- An early combination strategy consisting of twice-daily vildagliptin with metformin reduced the rate of treatment failure compared with metformin alone in patients with type 2 diabetes (T2D).
Why this matters
- Strategies are needed to reduce treatment failure in some patients with T2D.
- Drug-naive patients with T2D (HbA1c: 6.5%-7.5%) and a BMI of 22-40 kg/m2 were randomly assigned:
- Twice-daily vildagliptin 50 mg plus stable daily doses of metformin 1000, 1500, or 2000 mg (n=983);
- Stable daily doses of metformin 1000, 1500, or 2000 mg plus placebo (n=989).

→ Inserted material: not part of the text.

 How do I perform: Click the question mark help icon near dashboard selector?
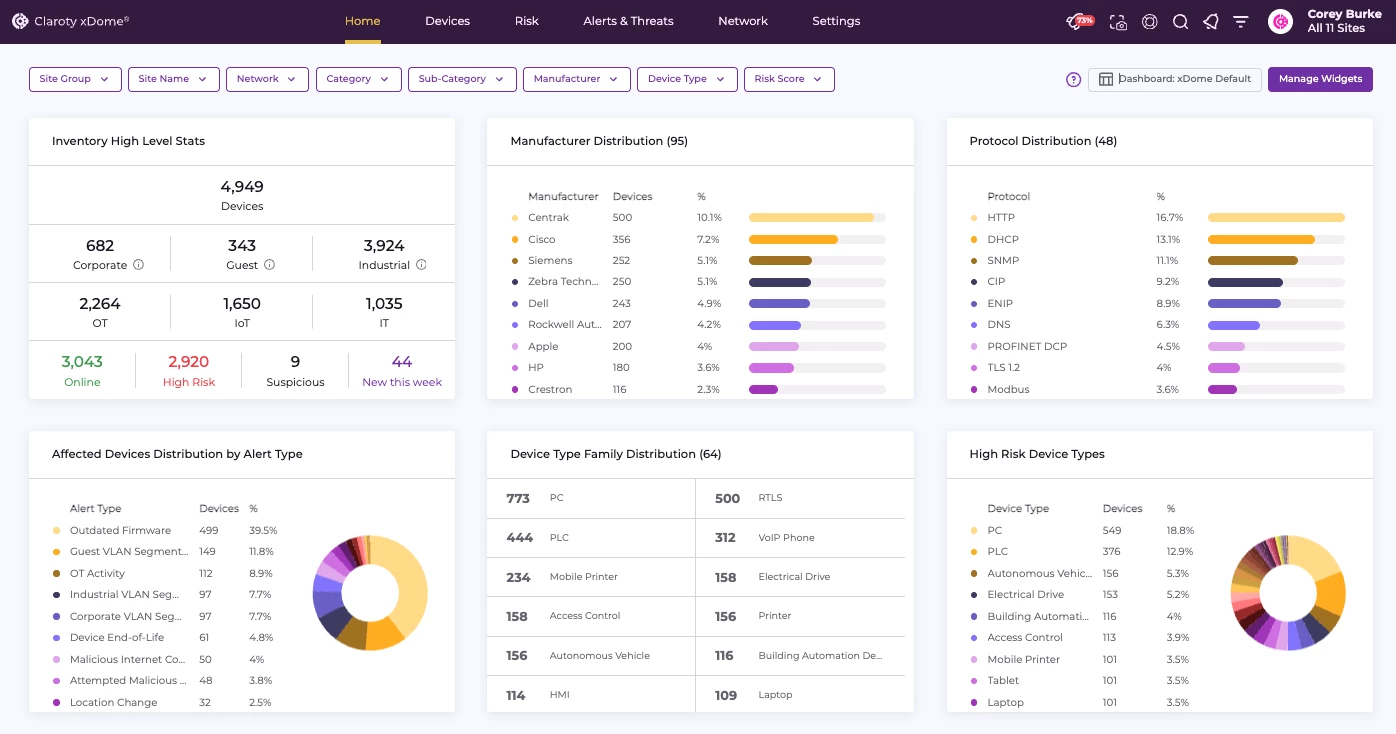pyautogui.click(x=1074, y=79)
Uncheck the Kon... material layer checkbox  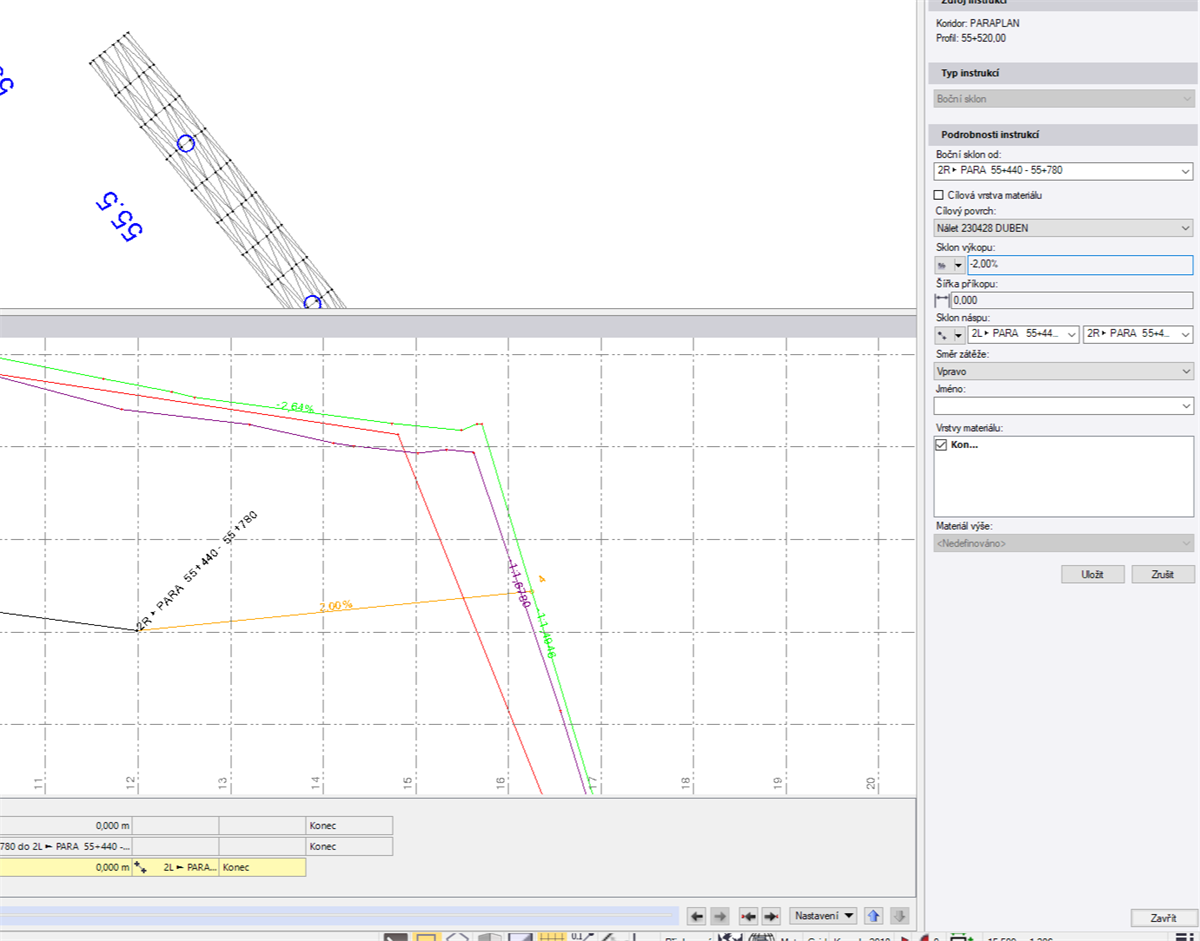(940, 445)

- Primary endpoint was time to treatment failure, defined as HbA1c ≥7.0%.
- Funding: Novartis.
- Patients treated with vildagliptin had a significantly longer time to initial treatment failure compared with the metformin monotherapy group over the 5-year treatment period (61.9 vs 36.1 months; HR, 0.51; 95% CI, 0.45-0.58; P<.0001>
- Frequency of second failure was also lower in the vildagliptin combination arm vs the placebo arm (HR, 0.74; 95% CI, 0.63-0.86; P<.0001>
- The difference in time to first adjudicated macrovascular event did not reach statistical significance (HR, 0.71; 95% CI, 0.42-1.19; P=.19).
- Small patient numbers and wide confidence intervals in the time to first adjudicated macrovascular event analysis.